The Rangers will reportedly decline Corey Kluber’s $18MM option in favor of a $1MM buyout after the right-hander missed nearly the entire 2020 season due to a Grade 2 teres major strain. However, it appears as though that injury is behind him, as WEEI’s Rob Bradford reports that Kluber has been cleared for his normal offseason routine.

No timeline for Kluber’s recovery was provided at the time of his injury. Both he and teammate Jose Leclerc sustained the same injury within days of one another, and the Rangers announced that both would be shut down entirely for a month before attempting to throw.

It’s perhaps worth noting — if only to highlight the bizarrely connected web of players with this injury — that the Indians put an 8-12 week timeline on one of their relievers when he had a similar injury back in March: right-hander Emmanuel Clase … whom they landed from Texas in exchange for Kluber. In 2019, another Indians righty, Mike Clevinger, missed about 10 weeks with a teres major strain of his own.
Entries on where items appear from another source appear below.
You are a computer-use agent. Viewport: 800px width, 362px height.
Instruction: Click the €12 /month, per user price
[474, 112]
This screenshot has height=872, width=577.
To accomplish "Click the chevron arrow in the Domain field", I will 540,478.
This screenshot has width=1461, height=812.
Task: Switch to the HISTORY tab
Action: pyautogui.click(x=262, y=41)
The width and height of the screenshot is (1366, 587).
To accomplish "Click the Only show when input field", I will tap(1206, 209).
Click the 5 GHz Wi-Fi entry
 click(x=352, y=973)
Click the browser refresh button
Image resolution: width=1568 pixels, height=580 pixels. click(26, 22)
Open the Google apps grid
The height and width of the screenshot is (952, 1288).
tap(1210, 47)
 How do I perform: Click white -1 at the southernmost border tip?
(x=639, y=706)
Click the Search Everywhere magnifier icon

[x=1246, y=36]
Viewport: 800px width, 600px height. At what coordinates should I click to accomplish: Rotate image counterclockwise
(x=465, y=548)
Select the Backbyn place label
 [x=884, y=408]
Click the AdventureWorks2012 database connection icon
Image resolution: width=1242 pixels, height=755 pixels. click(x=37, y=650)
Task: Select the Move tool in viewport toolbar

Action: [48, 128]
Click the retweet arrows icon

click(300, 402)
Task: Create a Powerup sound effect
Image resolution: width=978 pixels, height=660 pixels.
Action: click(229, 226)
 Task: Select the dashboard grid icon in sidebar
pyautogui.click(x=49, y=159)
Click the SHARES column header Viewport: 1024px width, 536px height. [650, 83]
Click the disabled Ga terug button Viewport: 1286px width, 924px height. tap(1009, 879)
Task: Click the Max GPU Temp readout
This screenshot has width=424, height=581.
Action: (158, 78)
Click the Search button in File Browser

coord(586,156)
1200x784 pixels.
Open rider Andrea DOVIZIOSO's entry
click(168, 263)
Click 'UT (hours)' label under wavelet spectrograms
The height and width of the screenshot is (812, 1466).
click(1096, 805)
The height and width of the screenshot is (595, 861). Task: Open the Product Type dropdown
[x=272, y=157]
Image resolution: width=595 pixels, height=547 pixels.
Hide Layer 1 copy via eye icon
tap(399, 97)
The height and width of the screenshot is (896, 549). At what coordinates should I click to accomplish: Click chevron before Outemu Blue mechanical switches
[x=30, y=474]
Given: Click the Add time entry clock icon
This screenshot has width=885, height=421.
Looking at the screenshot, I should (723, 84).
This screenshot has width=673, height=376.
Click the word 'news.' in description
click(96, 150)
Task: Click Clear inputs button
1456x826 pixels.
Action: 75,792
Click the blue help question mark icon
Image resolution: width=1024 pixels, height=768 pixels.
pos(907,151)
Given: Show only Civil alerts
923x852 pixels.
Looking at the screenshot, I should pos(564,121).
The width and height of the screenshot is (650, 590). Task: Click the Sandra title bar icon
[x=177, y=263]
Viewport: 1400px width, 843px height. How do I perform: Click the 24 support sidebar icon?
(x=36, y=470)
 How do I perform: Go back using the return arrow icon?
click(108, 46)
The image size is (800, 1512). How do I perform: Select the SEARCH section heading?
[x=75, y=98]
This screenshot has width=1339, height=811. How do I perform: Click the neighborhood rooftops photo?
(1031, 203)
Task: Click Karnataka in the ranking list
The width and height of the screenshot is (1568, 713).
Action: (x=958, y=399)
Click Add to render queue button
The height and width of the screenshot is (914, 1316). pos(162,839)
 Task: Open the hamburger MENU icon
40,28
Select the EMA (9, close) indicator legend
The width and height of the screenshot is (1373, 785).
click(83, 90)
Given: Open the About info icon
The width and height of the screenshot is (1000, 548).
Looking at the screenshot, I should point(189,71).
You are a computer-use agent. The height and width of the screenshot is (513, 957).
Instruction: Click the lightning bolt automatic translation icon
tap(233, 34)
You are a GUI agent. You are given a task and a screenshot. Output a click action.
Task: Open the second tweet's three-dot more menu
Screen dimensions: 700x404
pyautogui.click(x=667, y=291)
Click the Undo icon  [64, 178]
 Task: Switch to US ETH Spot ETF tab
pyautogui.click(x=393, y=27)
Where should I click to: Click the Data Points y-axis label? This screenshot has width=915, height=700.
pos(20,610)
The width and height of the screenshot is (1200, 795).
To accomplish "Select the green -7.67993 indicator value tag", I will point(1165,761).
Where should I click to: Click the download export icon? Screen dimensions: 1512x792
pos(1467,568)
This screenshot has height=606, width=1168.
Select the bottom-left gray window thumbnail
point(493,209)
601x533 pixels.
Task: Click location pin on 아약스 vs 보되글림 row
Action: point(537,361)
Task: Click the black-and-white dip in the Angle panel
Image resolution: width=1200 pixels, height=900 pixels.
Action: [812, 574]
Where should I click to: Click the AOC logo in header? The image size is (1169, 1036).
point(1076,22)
Every injury is different, of course, but those broad timelines, paired with Bradford’s report, suggest that Kluber’s injured muscle has largely healed up by this point. Still, as MLBTR’s Jeff Todd noted as soon as Kluber hit the 45-day IL, it always seemed likely that the $18MM option price would be deemed to risky. That much was apparent even before the Rangers struggled through a dismal season as a whole, finishing with one of the game’s worst records, and began talking of a youth movement.

Unsurprisingly, fans of just about all 30 teams clamored on social media yesterday for their club to be the one to buy low on Kluber this winter. Interest should indeed be widespread, particularly if he is indeed able to go through his typical routine and can be expected to be full-go come Spring Training. Kluber should have a variety of offers to sift through even in spite of a pair of injury-wrecked seasons. His 2019 injuries — a fractured forearm after being hit by a comeback liner and an oblique strain — were fluky, after all.

It’s hard to imagine any club going beyond two years given the missed time and the sport’s revenue losses, and any multi-year offer would probably come with a relatively muted annual rate. Speculatively, a strong one-year offer with a contender would figure to be appealing for Kluber. That would give him the opportunity to reestablish himself for a return to market next winter and to allow him some control over his future for the first time in his career. He’d surely be hit with a qualifying offer at season’s end if he bounces back, but a healthy Kluber would also be a lock to reject that and still find strong interest in free agency.